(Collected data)
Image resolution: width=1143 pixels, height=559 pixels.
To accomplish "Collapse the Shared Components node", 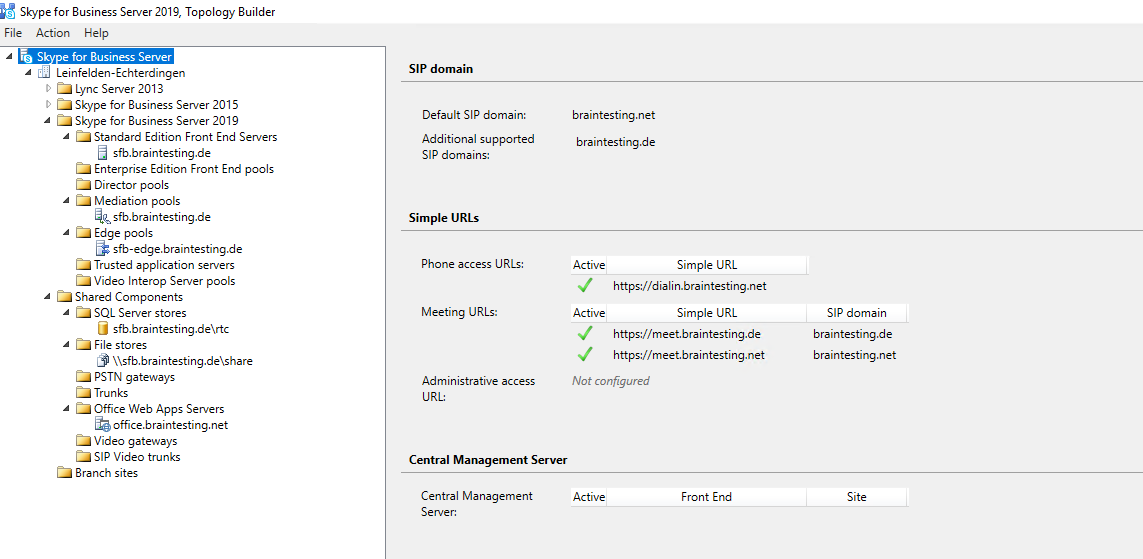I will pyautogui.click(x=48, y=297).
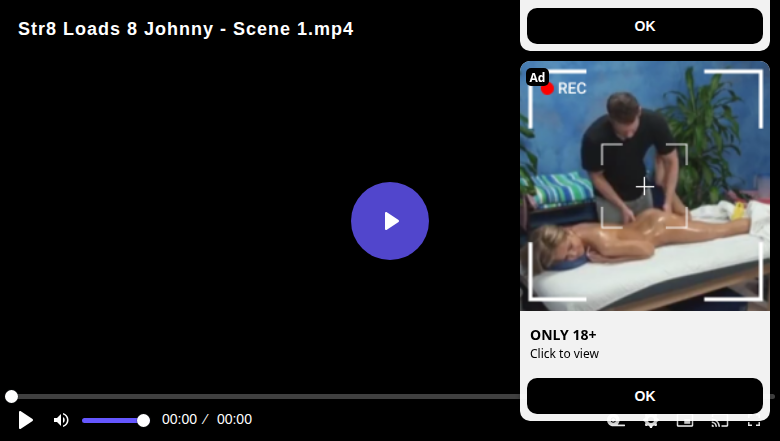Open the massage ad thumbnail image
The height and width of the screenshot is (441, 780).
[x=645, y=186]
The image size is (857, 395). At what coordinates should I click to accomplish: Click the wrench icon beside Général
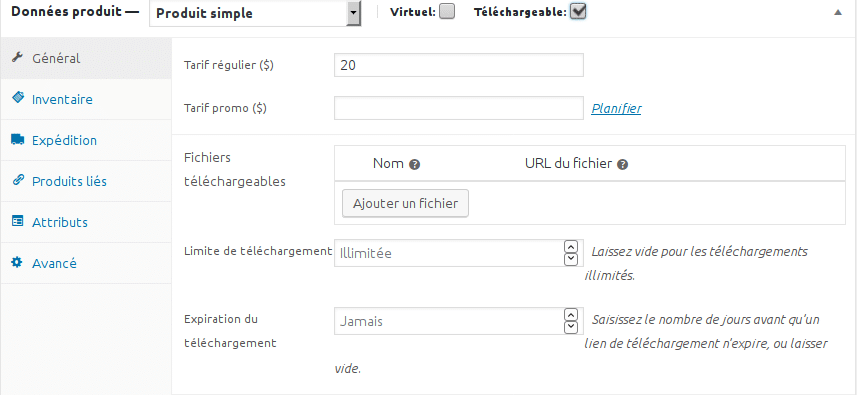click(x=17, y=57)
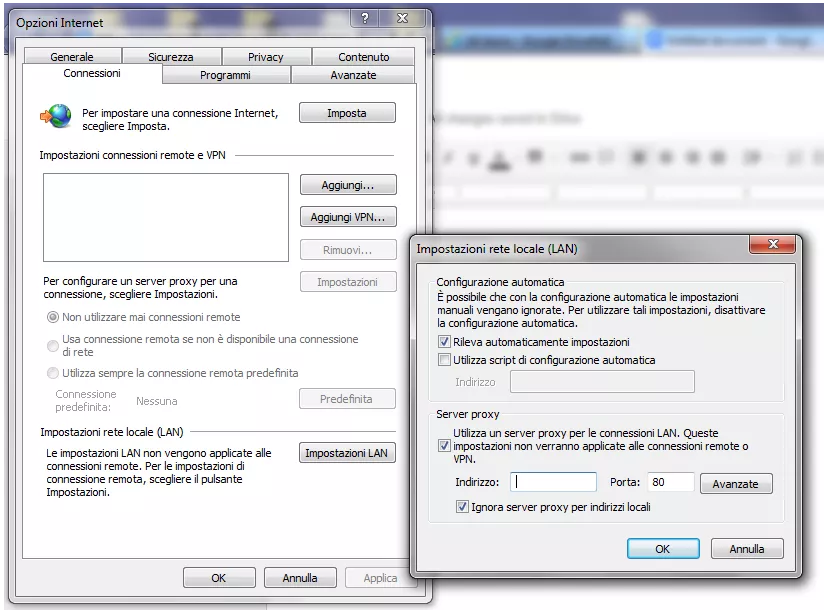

(Problem statement) Print the lines from the line with "The image size" to the end of the data above. Include both ends, exclude the pictures, and add nothing else.

(Exercise answer)
The image size is (857, 395). At what coordinates should I click to accomplish: Click the wrench icon beside Général
click(x=17, y=57)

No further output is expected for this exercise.